Bottom line: AI-based adaptive malware could circumvent traditional security measures through independent environment adaptation and vulnerability discovery, potentially attacking enterprise environments within a year.
Security researchers are warning of a new class of threats: AI-based malware that adapts itself to new environments, independently discovers vulnerabilities, and could potentially attack enterprises within a year.
Security experts describe this type of malware as “worms with wings and a brain” – adaptive AI agents that do not rely on predefined attack patterns, but can independently adapt their strategies to the target environment. This malware would potentially be capable of automatically searching for vulnerabilities, exploiting them, and spreading further without manual intervention from attackers.
For CISOs, this development represents a fundamental shift in the threat landscape: Previous security measures have been based on understanding known attack patterns and malware signatures.
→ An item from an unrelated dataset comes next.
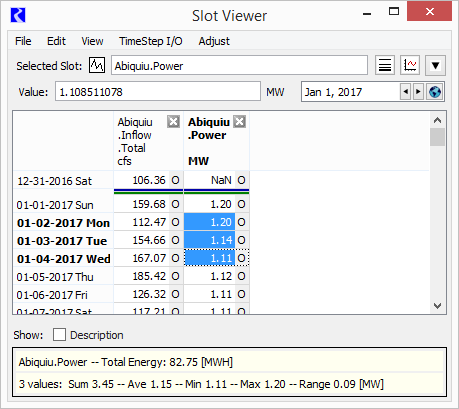Click the RiverWare logo icon in title bar
Screen dimensions: 459x409
coord(18,15)
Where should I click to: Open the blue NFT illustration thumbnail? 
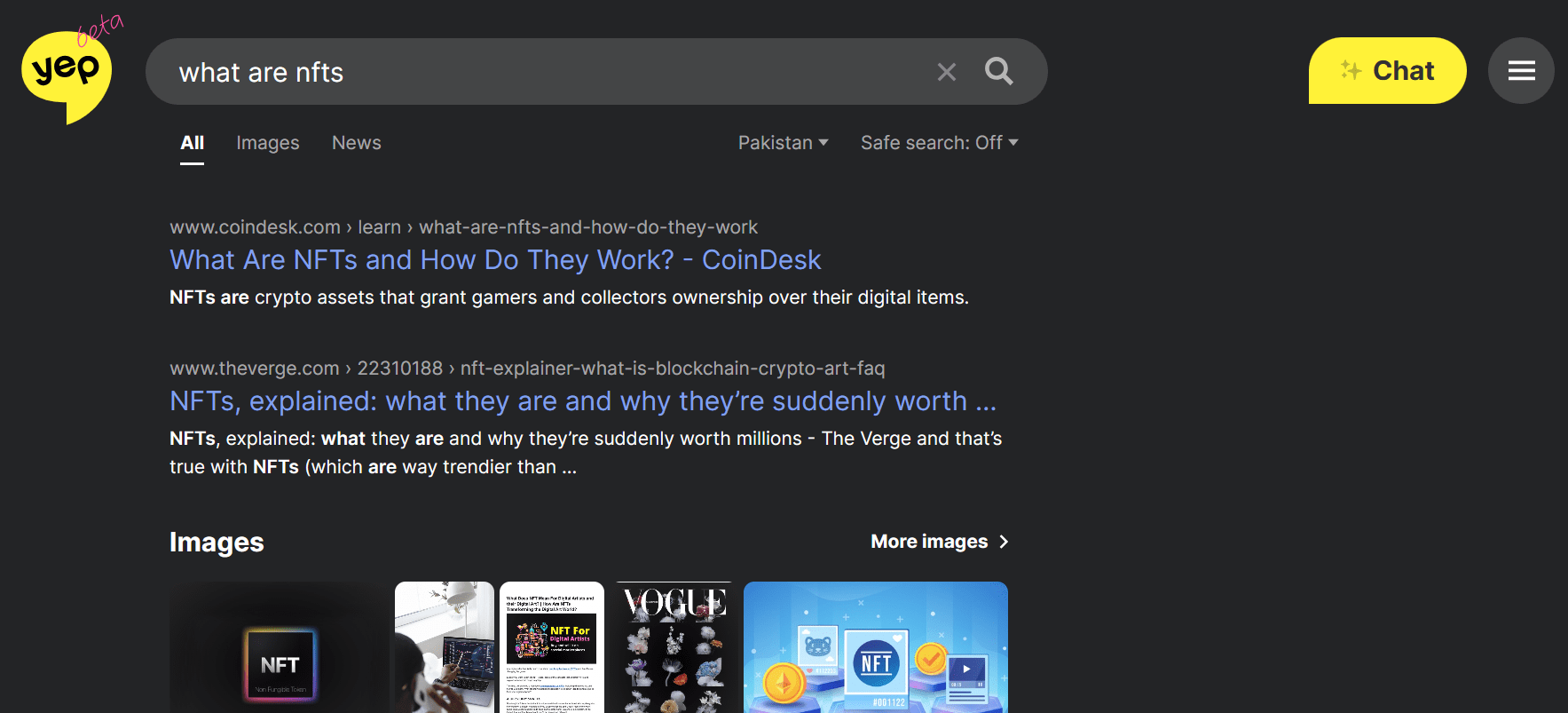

Adaptive AI agents could bypass these defensive lines by continuously varying their behavior and adapting to recognized security measures.
Researchers believe that such attacks are no longer purely theoretical, but could be deployed against critical enterprise infrastructure in the foreseeable future – possibly within the next twelve months. This requires a reorientation of security strategy toward more dynamic detection and response capabilities, as well as enhanced monitoring of behavioral anomalies rather than signature-based detection alone.